The type I and III interferon responses restrict infection with tick-borne orthoflaviviruses through IFI6

Tick-borne orthoflaviviruses (TBOVs) are a growing global health concern. Several representatives of this viral family cause fatal disease in humans with increasing case numbers throughout the last decades. The innate immune response, especially interferon (IFN)-dependent signaling, is an essential part of the human defense system that counteracts infection with TBOVs and other viruses. Even though they activate the same signaling cascade, IFNs belonging to the type I and III families trigger differing gene expression patterns.

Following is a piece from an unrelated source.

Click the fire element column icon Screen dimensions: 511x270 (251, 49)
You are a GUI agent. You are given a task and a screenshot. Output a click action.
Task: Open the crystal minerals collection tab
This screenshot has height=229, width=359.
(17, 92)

Which genes the two IFN families induce to restrict infection with TBOVs remains poorly characterized. Here we show that type I and III IFNs are both capable of restricting TBOV infection of human cell lines in a cell type-specific manner. Infection of C57BL/6J mice with knockouts for either IFN type I or III receptors further underscored the critical role of IFN signaling in controlling TBOV replication in vivo . To assess the contribution of single genes to controlling TBOV infection in human cells, we used a CRISPR/Cas9-KO-based screening approach. This strategy identified IFI6 as a central player for IFN type I- and III-driven responses against TBOVs. We further defined IFI6 as an ER-resident protein that restricts TBOV replication at a post-entry step. Our work thus opens new perspectives for targeting weak points in the life cycle of TBOVs and other orthoflaviviruses, potentially paving the way for the development of new antiviral therapeutics.